Julian podszedł do nas, spojrzał najpierw na nią, potem na mnie. Usiadł na parapecie koło naszych rozłożonych zeszytów, tuż przy moim długopisie, który chyba zaraz zapłonie.

- Telefon zgubiłeś? - spytała żartobliwie, zdejmując torbę z ramienia. Położyła mu ją zamaszystym ruchem na kolanach i zaczęła czegoś w niej szukać. Skończyłem przepisywać ostatnią linijkę, po czym zerknąłem na nich, by zobaczyć, że chłopak mocno zacisnął szczęki i spiął ramiona. Siedział jak na szpilkach.
Dziwne to było. Przecisż kontakt fizyczny nie był dla nich niczym niezwykłym.
W końcu, gdy Magda wyjęła z torby plastikowe pudełko, on delikatnie zdjął ją ze swoich nóg i postawił obok siebie na parapecie. Nie zwróciła na to uwagi, otwierając opakowanie. Podsunęła mu pod nos. A Julek był trochę blady.

- Sama piekłam - pochwaliła się, gdy brał kawałek czekoladowego ciasta. Przełknąłem ślinę, a on nieznacznie się uśmiechnął. Tak, jak Julek uśmiecha się zawsze. Całe napięcie z niego zeszło. A przynajmniej do czasu, gdy ona nie poklepała go po udzie, gdy wgryzał się w jej wypieki. Wtedy znowu twarz mu się ściągnęła. Nic jednak nie powiedział.
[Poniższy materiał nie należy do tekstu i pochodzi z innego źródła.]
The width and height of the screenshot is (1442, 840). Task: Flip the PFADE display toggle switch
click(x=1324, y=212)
- Mogę kawałek? - spytałem trochę niepewnie. To było żenujące, ale wyroby Magdy słynęły z bycia wyjątkowo pysznymi.

- Nie, będę ci kazać patrzeć, jak my jemy - burknęła, podając mi pudełko. Odgarnęła brązowe włosy za ucho i pokręciła głową. - Głupi jesteś?

- Na to wychodzi - przytaknąłem. Julian był milczący, a Magda znała go na tyle dobrze, by wiedzieć, że powinna dać mu trochę przestrzeni. Nie pytała, nie oczekiwała wyjaśnień, po prostu stała obok, rozmawiała ze mną i pozwalała mu się przysłuchiwać.
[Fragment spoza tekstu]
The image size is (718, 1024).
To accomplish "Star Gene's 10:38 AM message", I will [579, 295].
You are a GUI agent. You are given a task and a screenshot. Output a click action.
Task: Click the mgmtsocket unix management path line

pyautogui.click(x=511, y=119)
Dobry Boże, ile bym dał za taką Magdę.

***

13:02, sobota, 11 maja

- To załóż - prychnęła Ulka, rzucając we mnie spodniami od piżamy, które walały się po niepościelonym łóżku. - Równie dobrze możesz iść nago.

- Świetnie, wejdę do kościoła z gołą dupą i nasram na środku.
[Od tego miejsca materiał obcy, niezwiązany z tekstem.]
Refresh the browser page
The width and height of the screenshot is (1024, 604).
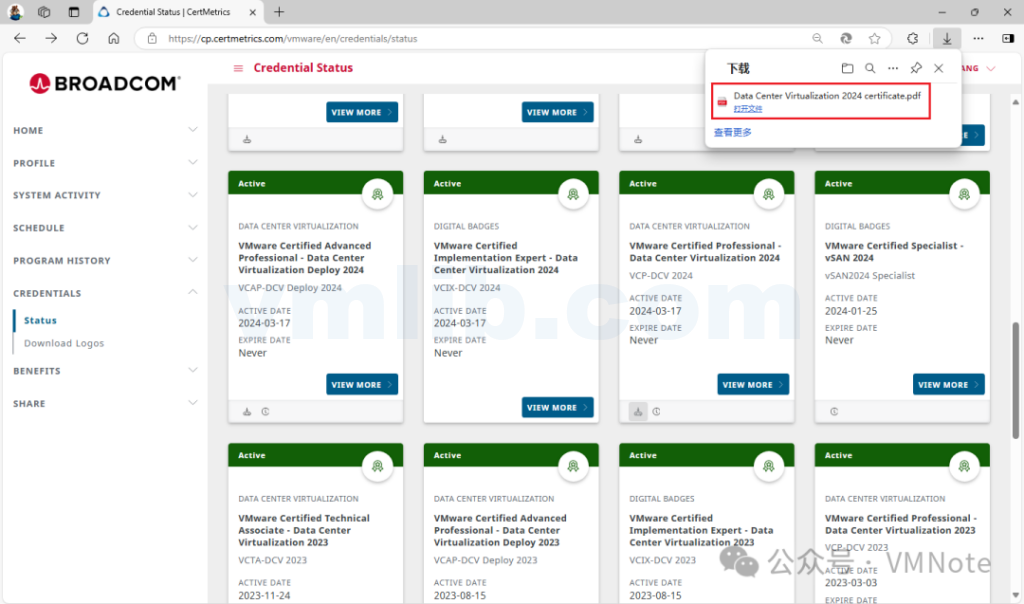(x=82, y=38)
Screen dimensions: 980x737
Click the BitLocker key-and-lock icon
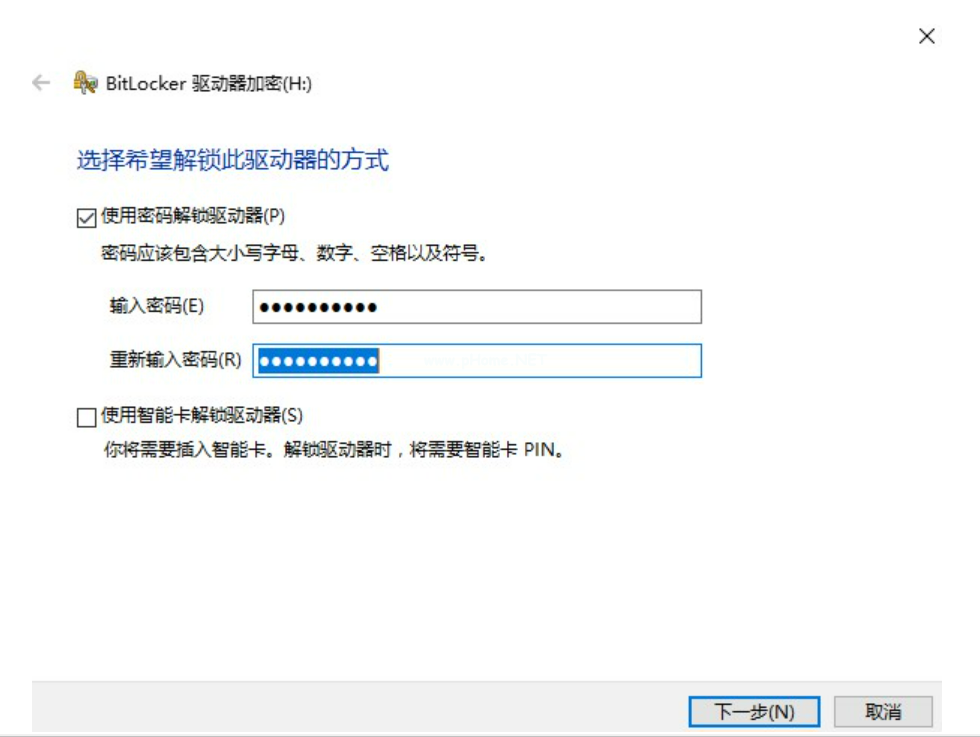[x=85, y=83]
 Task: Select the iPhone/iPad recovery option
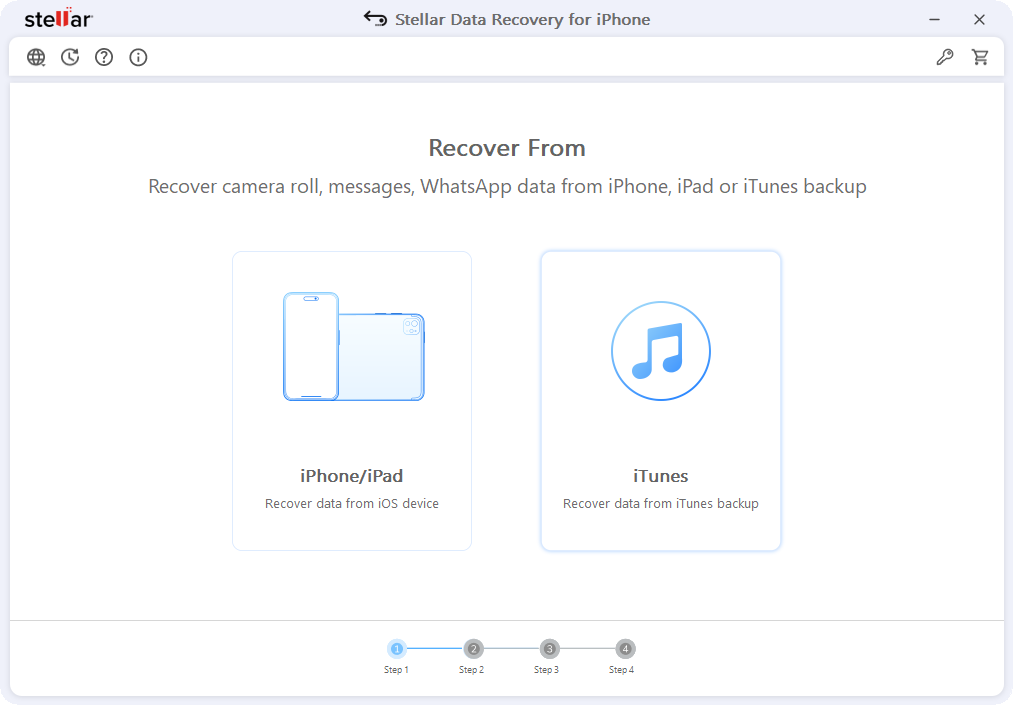(x=351, y=400)
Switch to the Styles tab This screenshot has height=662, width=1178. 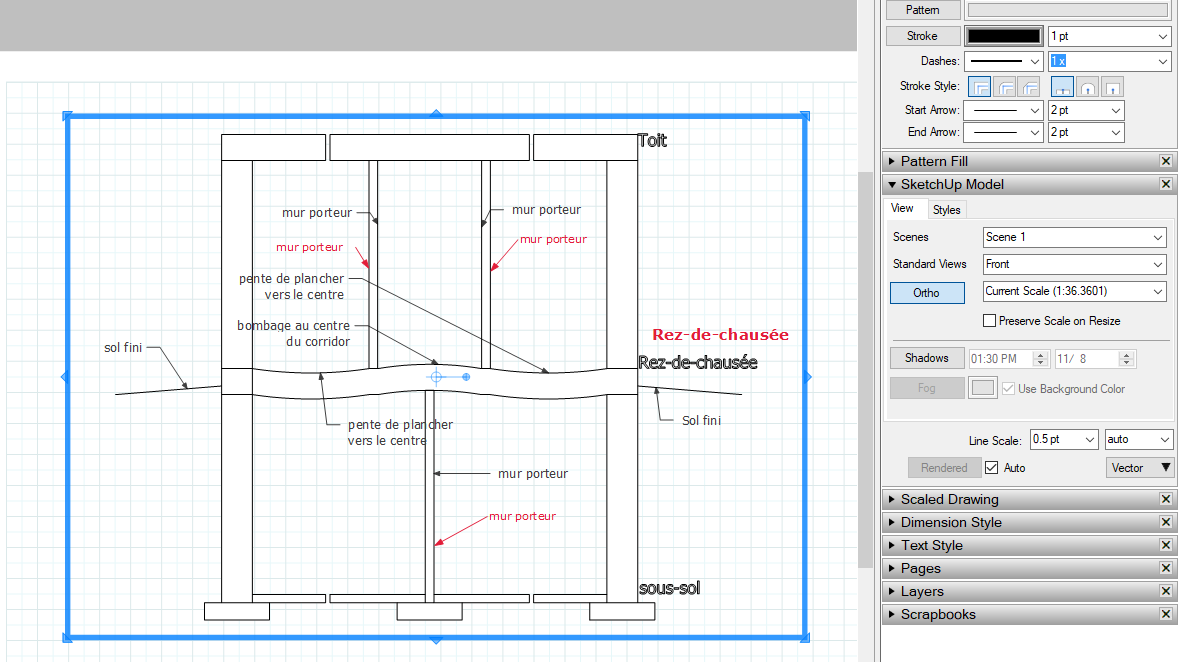click(946, 208)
- Jesteś obrzydliwy - wyjęczała, mocując się przez chwilę z oknem. W końcu otworzyła je na oścież, wpuszczając do środka trochę majowego powietrza. - Twój pokój też jest obrzydliwy. Nie dość, że śmierdzi, to jeszcze chyba hodujesz tu wszystkie rodzaje drobnoustrojów. Kiedy ty ostatnio odkurzałeś?

- Nie zmieniaj tematu. Ulka, bo ja ci coś kurwa...

- Natan! - huknęła matka, wchodząc do pokoju. Jeszcze jej tu brakowało. Ręce mi opadły. Laura zakręciła się na moim obrotowy krześle. - Naprawdę musisz? Mógłbyś się czasem powstrzymać! Twoje paskudne słowa słychać w całym domu...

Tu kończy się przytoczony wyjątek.